## BEGIN

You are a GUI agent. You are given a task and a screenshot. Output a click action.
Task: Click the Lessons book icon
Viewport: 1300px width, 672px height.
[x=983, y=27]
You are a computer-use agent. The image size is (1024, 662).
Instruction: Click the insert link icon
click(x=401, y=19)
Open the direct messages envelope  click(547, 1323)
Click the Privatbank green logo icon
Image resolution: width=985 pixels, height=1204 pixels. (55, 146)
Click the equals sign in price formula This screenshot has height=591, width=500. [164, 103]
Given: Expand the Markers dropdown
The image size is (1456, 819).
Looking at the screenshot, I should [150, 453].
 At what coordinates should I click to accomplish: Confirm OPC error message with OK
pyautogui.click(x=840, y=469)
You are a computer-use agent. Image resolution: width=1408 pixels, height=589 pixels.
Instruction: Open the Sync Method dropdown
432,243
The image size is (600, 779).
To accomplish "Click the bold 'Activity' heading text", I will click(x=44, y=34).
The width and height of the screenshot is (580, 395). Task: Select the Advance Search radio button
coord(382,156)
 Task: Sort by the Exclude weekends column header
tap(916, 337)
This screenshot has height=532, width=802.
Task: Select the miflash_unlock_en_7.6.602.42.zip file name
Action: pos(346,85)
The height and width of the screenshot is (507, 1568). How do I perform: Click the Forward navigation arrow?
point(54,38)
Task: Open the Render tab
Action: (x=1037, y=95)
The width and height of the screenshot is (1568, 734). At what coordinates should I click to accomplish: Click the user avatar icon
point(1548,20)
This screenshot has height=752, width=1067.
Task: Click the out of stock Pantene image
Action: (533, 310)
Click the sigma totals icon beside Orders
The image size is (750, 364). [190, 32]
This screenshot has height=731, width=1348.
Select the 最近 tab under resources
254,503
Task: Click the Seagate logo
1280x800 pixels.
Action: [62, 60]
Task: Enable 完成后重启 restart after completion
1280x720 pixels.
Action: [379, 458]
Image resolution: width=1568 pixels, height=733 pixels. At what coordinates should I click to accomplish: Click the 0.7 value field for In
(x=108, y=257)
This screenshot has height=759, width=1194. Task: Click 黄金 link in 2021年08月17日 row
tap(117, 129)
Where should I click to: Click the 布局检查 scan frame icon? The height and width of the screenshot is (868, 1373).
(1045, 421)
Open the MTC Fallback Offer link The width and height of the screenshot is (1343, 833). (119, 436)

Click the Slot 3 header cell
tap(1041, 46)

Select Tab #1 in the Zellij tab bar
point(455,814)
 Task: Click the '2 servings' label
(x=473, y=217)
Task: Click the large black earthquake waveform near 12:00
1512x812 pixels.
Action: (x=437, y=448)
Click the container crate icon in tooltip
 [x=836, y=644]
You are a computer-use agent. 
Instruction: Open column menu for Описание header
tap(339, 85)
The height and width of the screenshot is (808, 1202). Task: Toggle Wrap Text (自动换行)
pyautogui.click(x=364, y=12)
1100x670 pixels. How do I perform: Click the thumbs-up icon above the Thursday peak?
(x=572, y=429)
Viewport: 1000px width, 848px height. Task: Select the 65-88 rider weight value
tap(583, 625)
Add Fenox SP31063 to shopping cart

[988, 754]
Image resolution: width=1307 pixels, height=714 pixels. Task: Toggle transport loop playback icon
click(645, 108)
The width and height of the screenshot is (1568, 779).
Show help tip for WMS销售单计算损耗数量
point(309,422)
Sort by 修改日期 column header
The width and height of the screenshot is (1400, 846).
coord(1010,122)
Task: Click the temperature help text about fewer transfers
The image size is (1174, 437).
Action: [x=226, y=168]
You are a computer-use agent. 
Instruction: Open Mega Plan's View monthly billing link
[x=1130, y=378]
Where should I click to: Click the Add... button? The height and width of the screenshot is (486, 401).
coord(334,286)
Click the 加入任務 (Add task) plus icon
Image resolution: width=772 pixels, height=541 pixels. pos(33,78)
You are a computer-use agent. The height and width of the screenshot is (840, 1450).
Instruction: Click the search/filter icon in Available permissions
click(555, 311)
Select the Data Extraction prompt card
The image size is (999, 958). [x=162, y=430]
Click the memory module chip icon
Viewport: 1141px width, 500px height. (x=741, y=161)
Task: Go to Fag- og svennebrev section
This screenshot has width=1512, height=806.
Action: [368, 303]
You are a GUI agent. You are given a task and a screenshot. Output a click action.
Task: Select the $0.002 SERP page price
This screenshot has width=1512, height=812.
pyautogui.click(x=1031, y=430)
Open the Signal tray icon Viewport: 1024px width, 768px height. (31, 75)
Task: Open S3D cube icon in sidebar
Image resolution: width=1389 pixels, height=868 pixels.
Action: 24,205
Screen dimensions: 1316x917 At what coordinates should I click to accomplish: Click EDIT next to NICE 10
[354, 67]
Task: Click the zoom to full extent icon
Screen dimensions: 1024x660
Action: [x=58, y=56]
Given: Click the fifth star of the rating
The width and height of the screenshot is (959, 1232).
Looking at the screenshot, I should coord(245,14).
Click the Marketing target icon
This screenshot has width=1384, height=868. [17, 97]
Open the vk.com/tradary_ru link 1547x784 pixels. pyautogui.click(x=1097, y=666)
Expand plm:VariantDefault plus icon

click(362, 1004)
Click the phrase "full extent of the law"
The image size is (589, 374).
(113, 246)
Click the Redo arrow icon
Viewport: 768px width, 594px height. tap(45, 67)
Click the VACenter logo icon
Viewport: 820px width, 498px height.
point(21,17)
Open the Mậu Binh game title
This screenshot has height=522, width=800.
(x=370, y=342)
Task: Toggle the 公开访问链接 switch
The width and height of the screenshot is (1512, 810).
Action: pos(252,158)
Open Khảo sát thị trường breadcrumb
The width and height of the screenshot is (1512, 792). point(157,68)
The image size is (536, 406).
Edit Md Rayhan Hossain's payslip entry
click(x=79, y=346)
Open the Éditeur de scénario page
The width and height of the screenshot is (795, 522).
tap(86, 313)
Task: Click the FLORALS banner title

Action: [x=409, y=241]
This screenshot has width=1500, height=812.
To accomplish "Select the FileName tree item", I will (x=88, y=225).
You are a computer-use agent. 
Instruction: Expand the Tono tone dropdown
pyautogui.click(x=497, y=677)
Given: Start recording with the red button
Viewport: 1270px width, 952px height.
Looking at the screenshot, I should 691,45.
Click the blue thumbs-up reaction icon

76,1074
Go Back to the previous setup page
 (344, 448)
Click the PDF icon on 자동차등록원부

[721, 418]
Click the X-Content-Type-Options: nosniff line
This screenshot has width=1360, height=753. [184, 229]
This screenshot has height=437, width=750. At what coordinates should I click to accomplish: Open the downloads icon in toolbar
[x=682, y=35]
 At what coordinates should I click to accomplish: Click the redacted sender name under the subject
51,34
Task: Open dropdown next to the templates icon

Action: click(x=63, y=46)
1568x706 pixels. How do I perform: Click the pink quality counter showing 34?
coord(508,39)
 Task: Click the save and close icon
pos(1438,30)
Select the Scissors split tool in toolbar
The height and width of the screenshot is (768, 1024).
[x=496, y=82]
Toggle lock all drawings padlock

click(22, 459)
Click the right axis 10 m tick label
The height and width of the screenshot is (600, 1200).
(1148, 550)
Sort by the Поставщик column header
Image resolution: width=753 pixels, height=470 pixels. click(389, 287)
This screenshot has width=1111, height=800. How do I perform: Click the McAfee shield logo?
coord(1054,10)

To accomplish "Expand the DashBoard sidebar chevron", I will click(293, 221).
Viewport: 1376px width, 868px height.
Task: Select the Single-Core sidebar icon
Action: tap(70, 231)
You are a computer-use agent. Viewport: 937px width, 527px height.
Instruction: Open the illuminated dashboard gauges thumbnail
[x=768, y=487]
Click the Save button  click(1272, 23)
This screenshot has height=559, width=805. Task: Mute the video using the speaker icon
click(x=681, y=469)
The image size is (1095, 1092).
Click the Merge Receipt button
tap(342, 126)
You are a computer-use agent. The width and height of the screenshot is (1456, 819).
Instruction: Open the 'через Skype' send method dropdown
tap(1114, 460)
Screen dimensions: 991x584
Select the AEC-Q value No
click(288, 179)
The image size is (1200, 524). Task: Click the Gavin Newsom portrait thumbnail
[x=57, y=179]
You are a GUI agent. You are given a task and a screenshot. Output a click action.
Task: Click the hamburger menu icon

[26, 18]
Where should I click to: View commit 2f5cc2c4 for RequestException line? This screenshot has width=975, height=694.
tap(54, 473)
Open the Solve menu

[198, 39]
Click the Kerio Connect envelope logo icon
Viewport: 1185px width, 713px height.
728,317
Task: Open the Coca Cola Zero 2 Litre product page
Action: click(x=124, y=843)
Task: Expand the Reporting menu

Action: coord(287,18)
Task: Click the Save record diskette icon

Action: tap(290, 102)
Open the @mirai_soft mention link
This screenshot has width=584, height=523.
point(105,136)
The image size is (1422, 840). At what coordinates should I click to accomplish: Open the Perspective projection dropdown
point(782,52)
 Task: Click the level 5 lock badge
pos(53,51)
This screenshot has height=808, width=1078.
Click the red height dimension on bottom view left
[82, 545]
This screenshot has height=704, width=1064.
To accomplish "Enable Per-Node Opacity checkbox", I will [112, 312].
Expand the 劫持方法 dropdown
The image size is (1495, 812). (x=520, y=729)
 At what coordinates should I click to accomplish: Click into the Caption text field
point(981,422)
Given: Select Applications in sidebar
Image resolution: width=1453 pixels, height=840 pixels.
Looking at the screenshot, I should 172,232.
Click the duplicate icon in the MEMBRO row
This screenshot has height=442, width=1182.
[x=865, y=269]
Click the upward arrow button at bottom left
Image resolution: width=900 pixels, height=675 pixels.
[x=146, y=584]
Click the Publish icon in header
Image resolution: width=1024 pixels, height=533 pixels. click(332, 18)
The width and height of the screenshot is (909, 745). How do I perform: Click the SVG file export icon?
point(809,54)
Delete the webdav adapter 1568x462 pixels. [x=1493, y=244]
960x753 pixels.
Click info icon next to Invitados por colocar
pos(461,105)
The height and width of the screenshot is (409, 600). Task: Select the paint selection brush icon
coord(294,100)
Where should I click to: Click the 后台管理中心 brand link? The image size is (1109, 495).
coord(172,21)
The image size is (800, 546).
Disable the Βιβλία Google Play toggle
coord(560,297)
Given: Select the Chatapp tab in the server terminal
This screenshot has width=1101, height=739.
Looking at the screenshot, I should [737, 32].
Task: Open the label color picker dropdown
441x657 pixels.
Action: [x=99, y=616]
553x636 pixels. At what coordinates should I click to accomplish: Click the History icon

## END

** Problem to solve **
Take the lines of the data from the one holding "Go Back to the previous setup page" through the one holding "Action: click(x=63, y=46)", inclusive, and switch "templates" to "bookmarks". Give only those lines again, with everything else unchanged.

** Solution to this problem **
Go Back to the previous setup page
 (344, 448)
Click the PDF icon on 자동차등록원부

[721, 418]
Click the X-Content-Type-Options: nosniff line
This screenshot has width=1360, height=753. [184, 229]
This screenshot has height=437, width=750. At what coordinates should I click to accomplish: Open the downloads icon in toolbar
[x=682, y=35]
 At what coordinates should I click to accomplish: Click the redacted sender name under the subject
51,34
Task: Open dropdown next to the bookmarks icon

Action: click(x=63, y=46)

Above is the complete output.